Les illustrations archéologiques deviennent plus nombreuses dans les ouvrages scolaires. Elles ne portent pas seulement sur les deux thèmes choisis. Il s’agit de gravures de monuments tels que les pyramides, les colonnes de style grec, le Parthénon, une colonne rostrale, le Colisée, l’Arc de triomphe d’Orange, des cathédrales (Strasbourg, Notre-Dame de Paris …), le palais des papes d’Avignon. Les ouvrages publient également des vues d’éléments archéologiques (poteries, bijoux gaulois, couronne dite de Charlemagne), des dessins de maisons occidentales des IXe et Xe s., de chevaliers, de boutique médiévale.

Quoique plus présente, l’archéologie a toujours valeur d’illustration. Beaucoup de documents de manuels ont uniquement un titre ou une légende et ne sont pas exploités dans le texte des leçons.

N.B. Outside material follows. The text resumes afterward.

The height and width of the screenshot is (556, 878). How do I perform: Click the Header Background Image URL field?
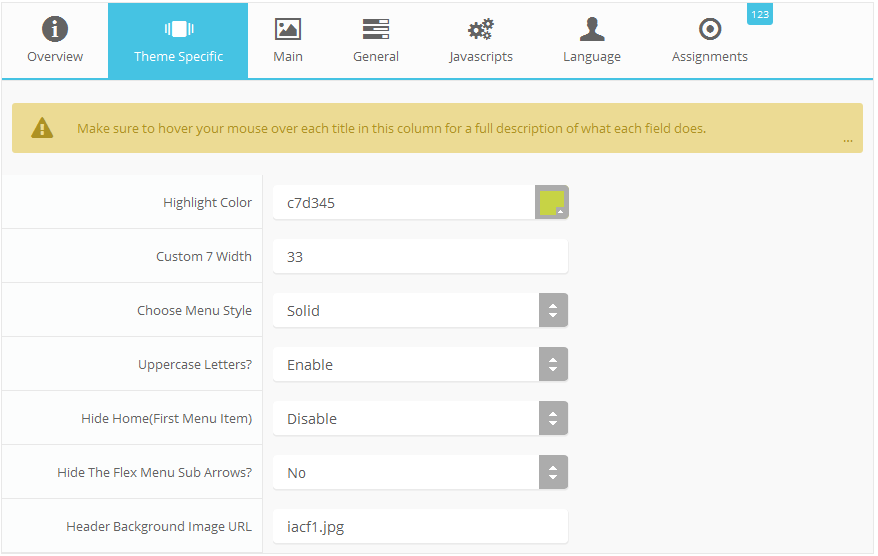(x=420, y=526)
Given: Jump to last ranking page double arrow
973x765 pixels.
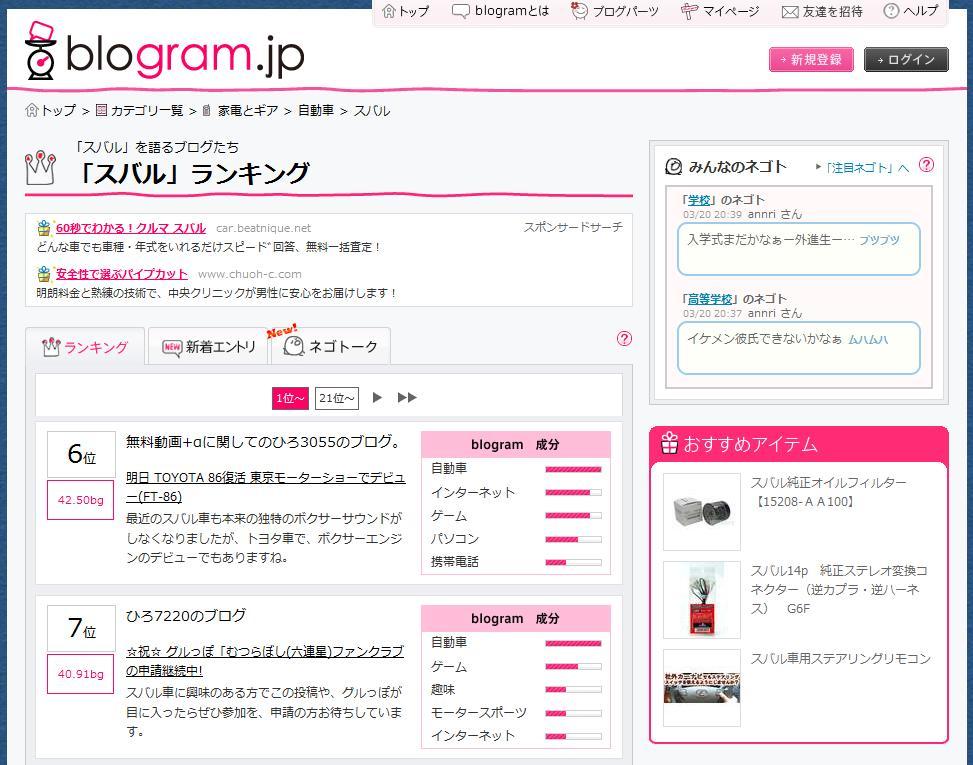Looking at the screenshot, I should 407,397.
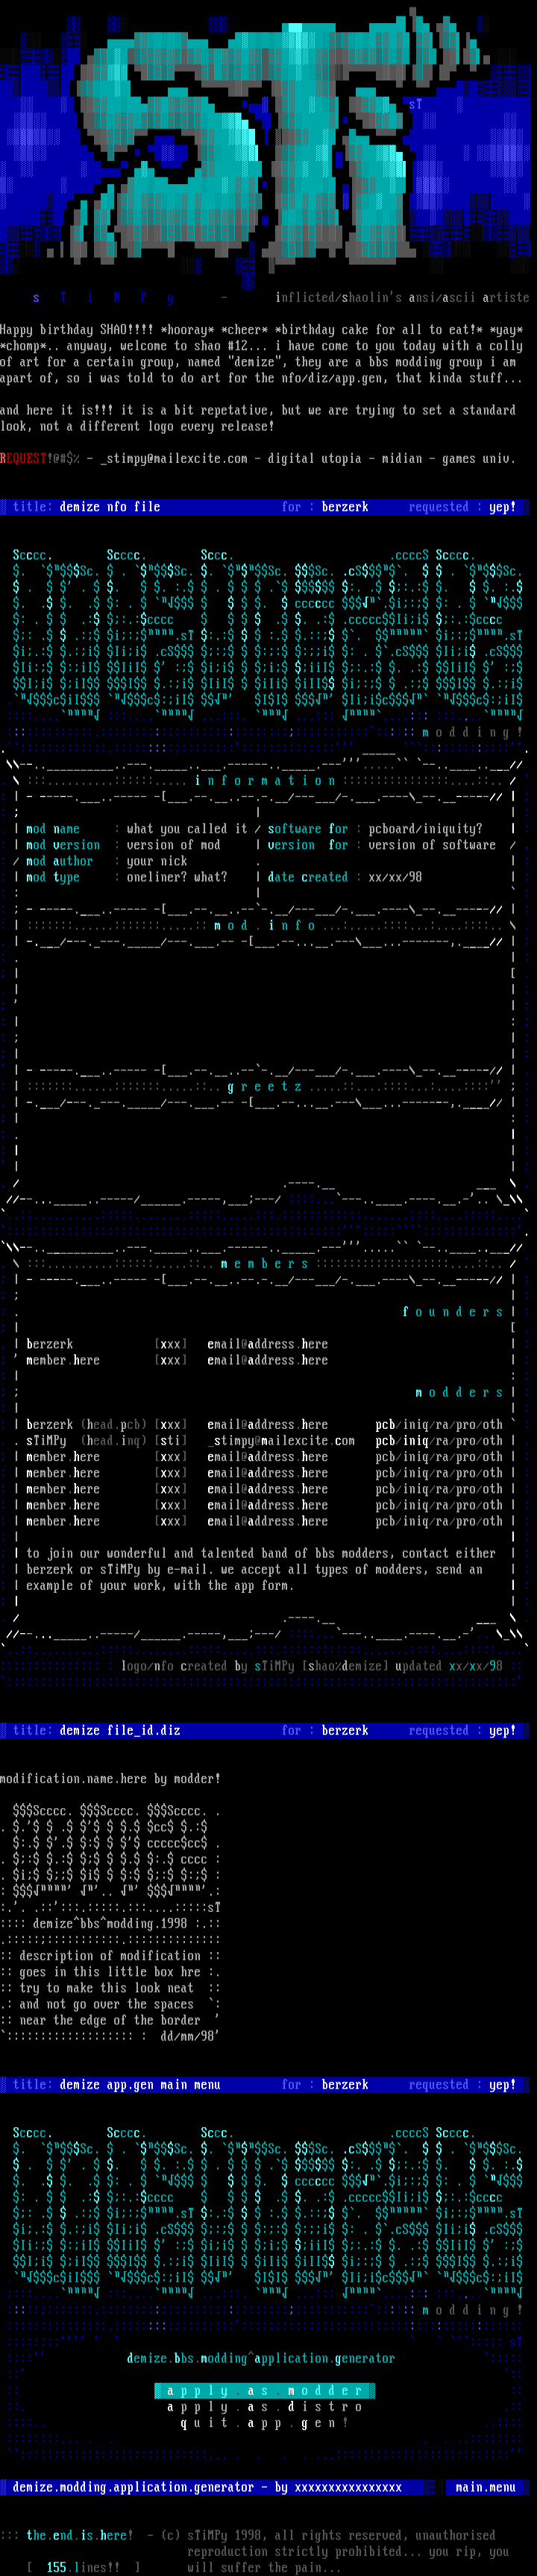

Les documents littéraires restent primordiaux.

Notes
138.

BADY 1985, 12-13.

139.

DEVELAY 1995 a, 133.

140.

BOURDE 1997, 200.

141.

BOURDE 1997, 207-209.

142.

MARCHAND 2000, 555.

143.

AUDIGIER 1993, 171-172 et 181.

144.

Journal Officiel de la République du 24 mai 1902, p.3571.

145.

LAVISSE 1881, 7.

146.

VIATOR 1887, 144-145.

147.

LAVISSE 1881, 41-42, et VIATOR 1887, 198-199.